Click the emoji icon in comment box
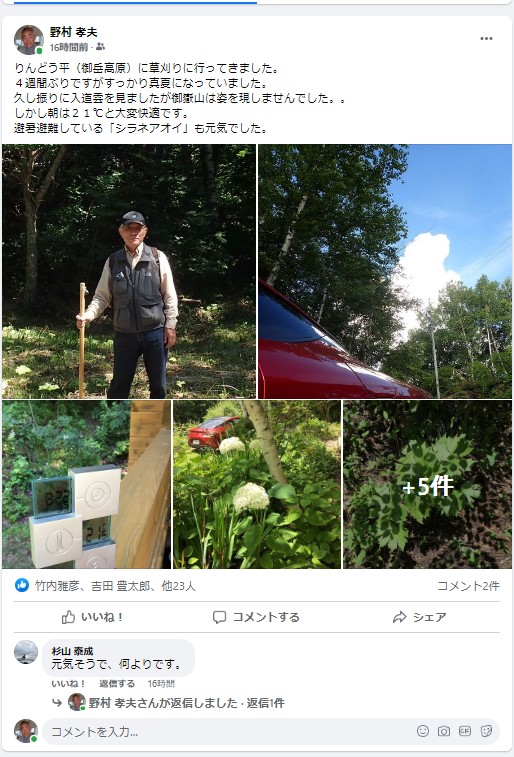 (x=423, y=731)
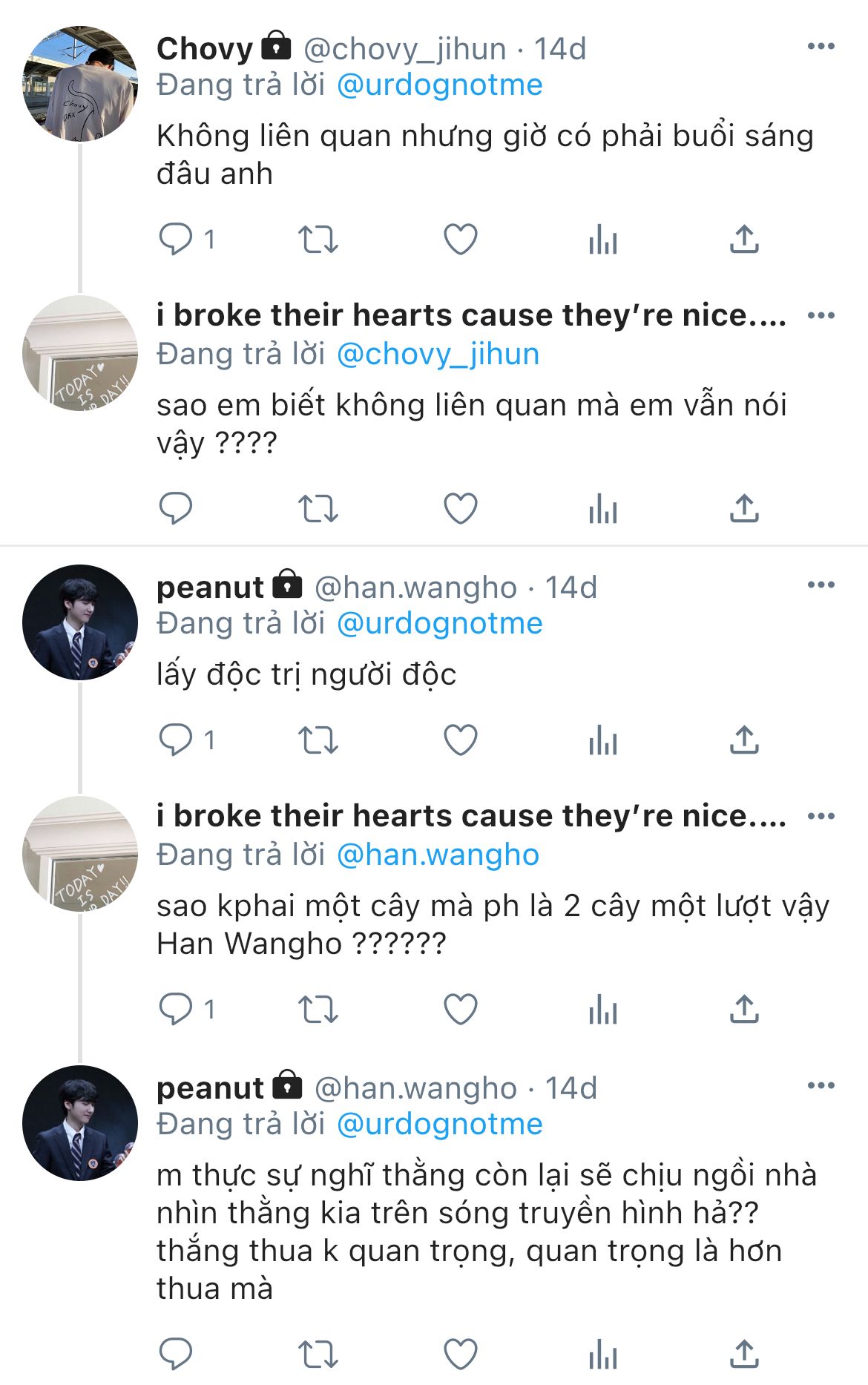The image size is (868, 1385).
Task: Like the "sao em biết không liên quan" reply
Action: (x=460, y=509)
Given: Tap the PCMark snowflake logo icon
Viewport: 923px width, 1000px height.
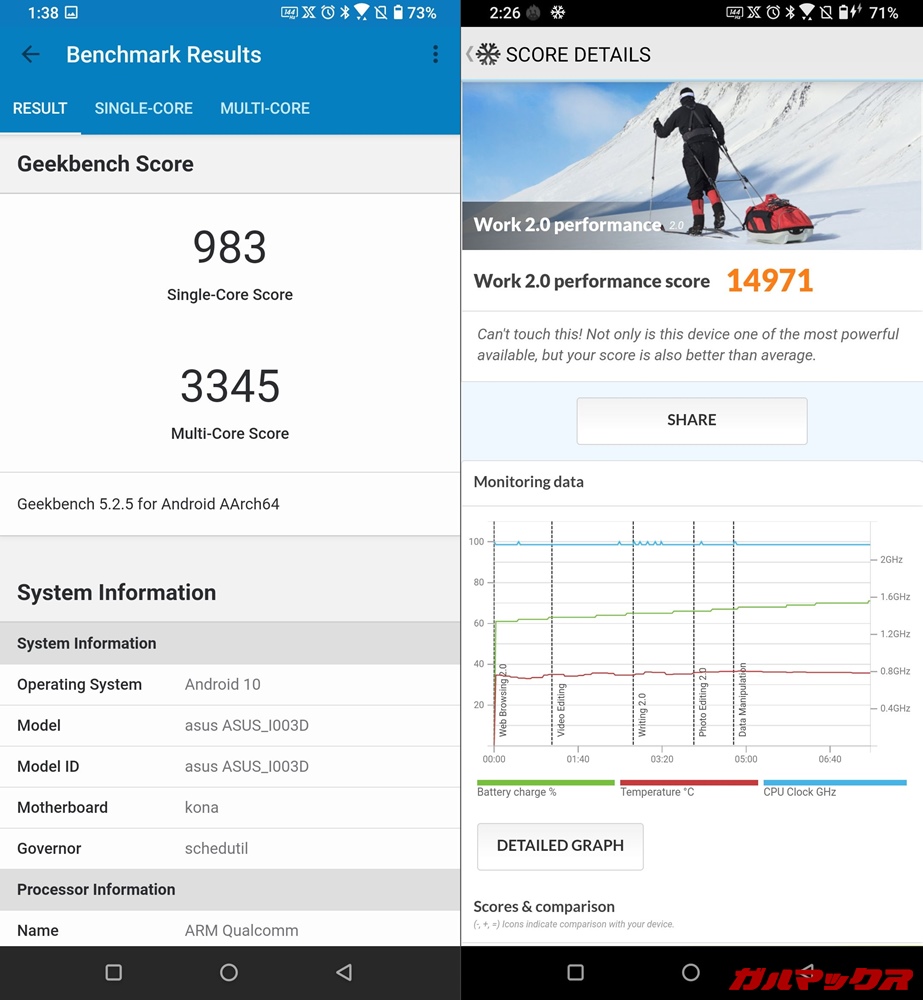Looking at the screenshot, I should pyautogui.click(x=487, y=55).
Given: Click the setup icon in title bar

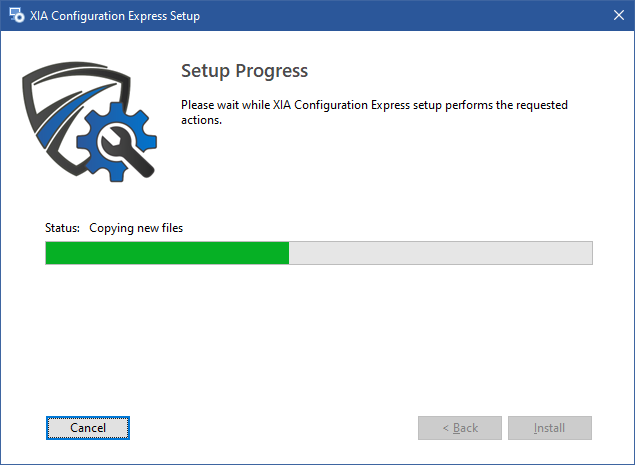Looking at the screenshot, I should pos(17,15).
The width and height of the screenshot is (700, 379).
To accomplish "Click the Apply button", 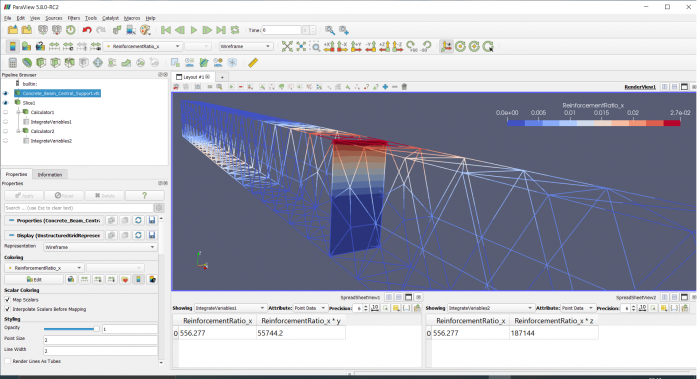I will [24, 196].
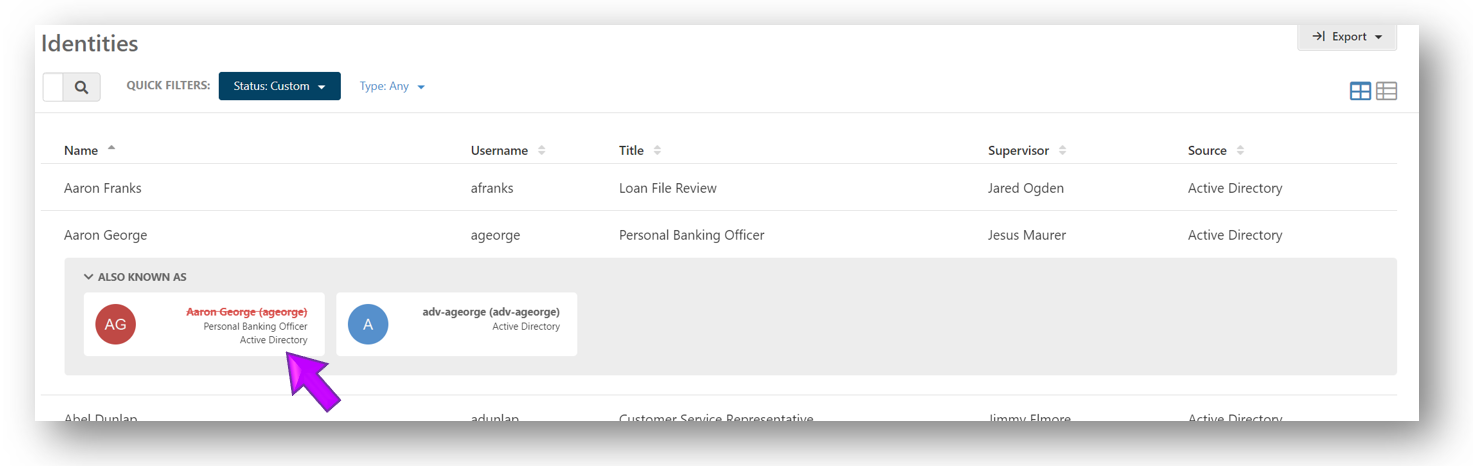
Task: Toggle Name column sort order arrow
Action: click(111, 148)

......

» **Directions**:
An exact transcription is needed of the lines from the one with "Given: Tap the PCMark snowflake logo icon" to the one with "The width and" above, both ends included, with pictures left out.

» **Response area**:
Given: Tap the PCMark snowflake logo icon
Viewport: 923px width, 1000px height.
Looking at the screenshot, I should pyautogui.click(x=487, y=55).
Given: Click the setup icon in title bar

Looking at the screenshot, I should pos(17,15).
The width and height of the screenshot is (700, 379).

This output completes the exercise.